◆ MATERIAL SHOWN ◆

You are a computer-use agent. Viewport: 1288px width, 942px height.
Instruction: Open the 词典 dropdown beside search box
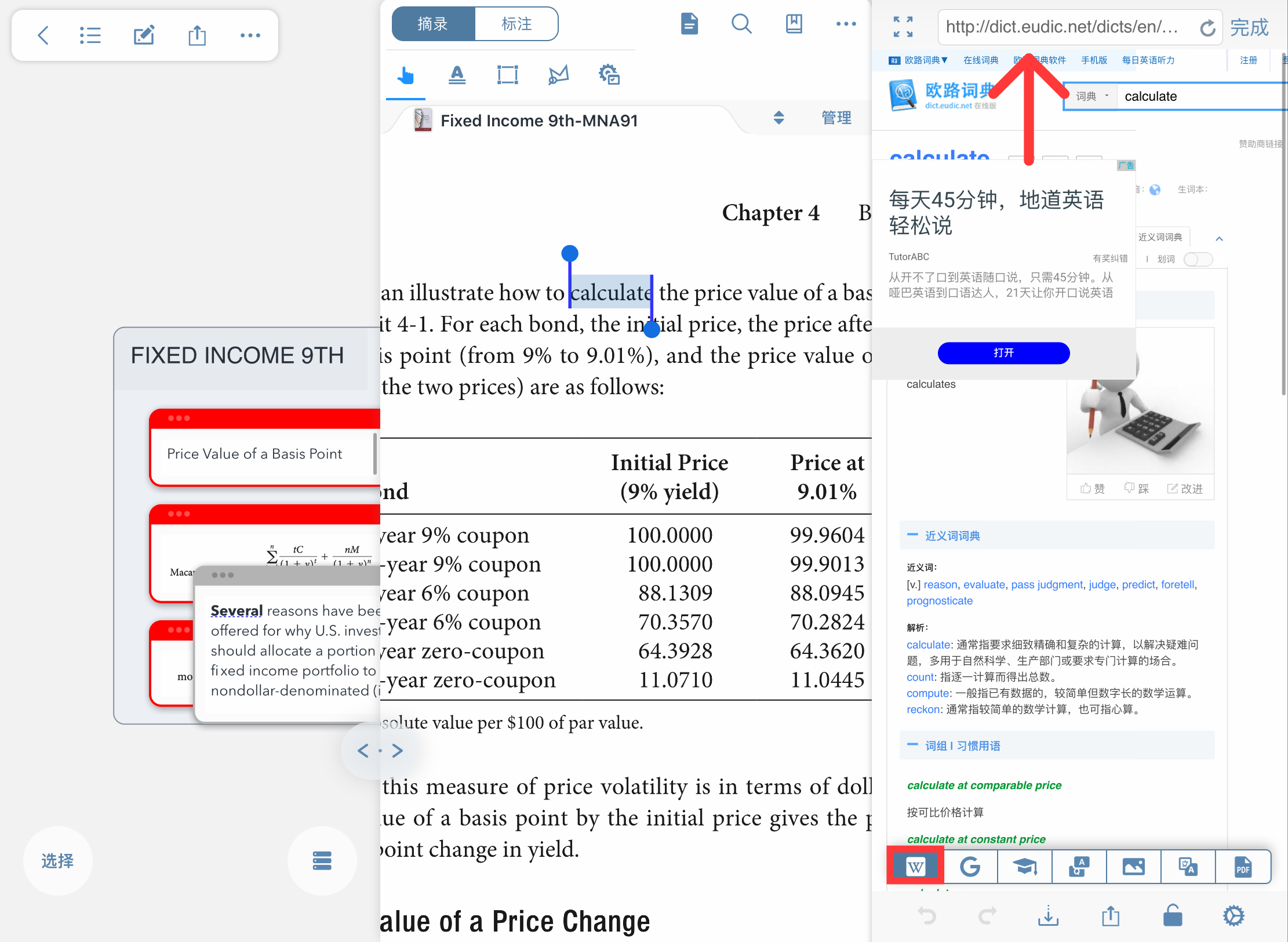1091,96
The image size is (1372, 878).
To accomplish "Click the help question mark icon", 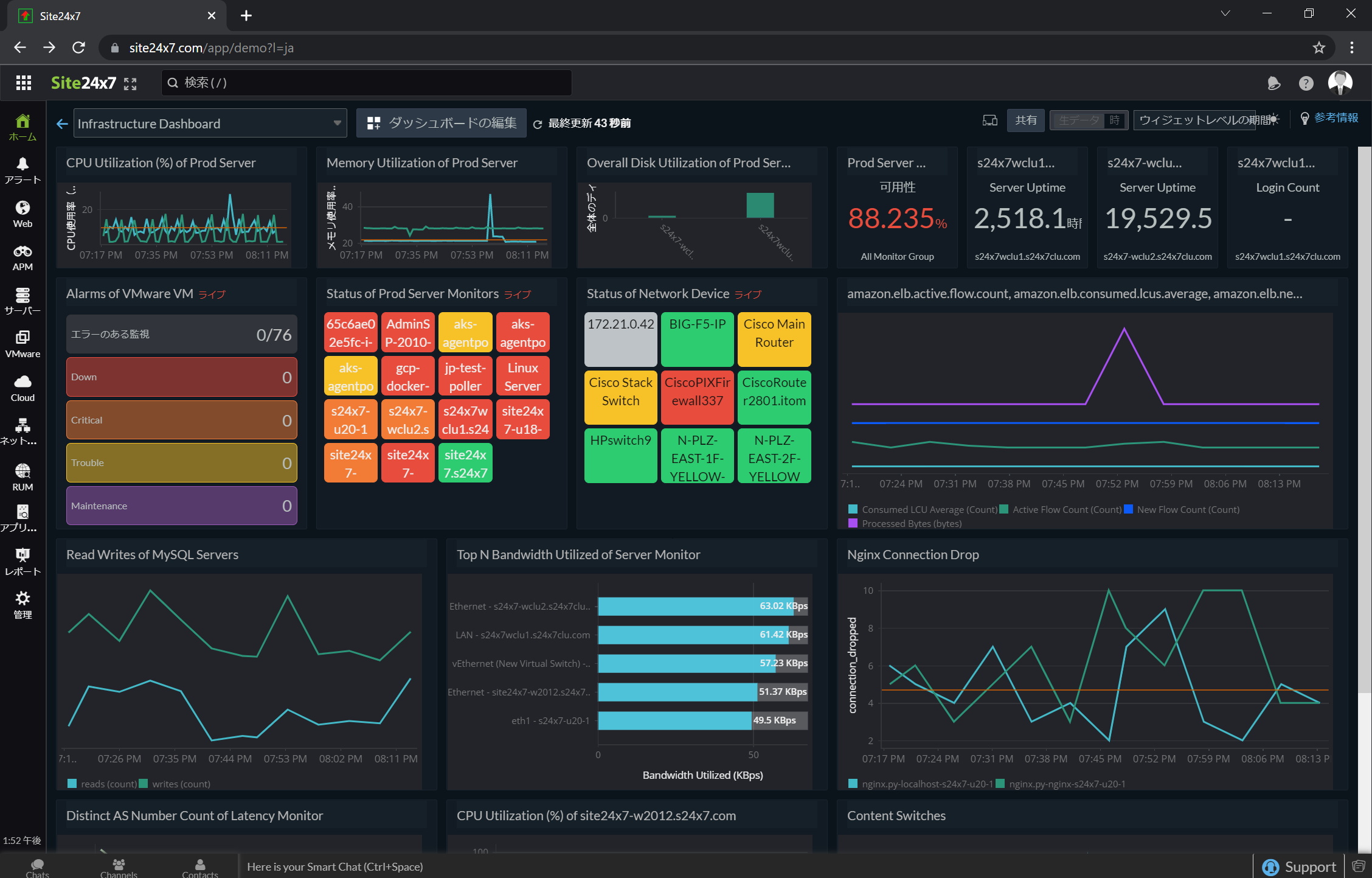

◆ ABOUT THIS TASK ◆
Set every line of the records down again exactly, and exclude all pictures.

◆ PROBLEM SOLUTION ◆
You are a computer-use agent. Viewport: 1288px width, 942px height.
Instruction: Open the 词典 dropdown beside search box
1091,96
The image size is (1372, 878).
To accomplish "Click the help question mark icon", 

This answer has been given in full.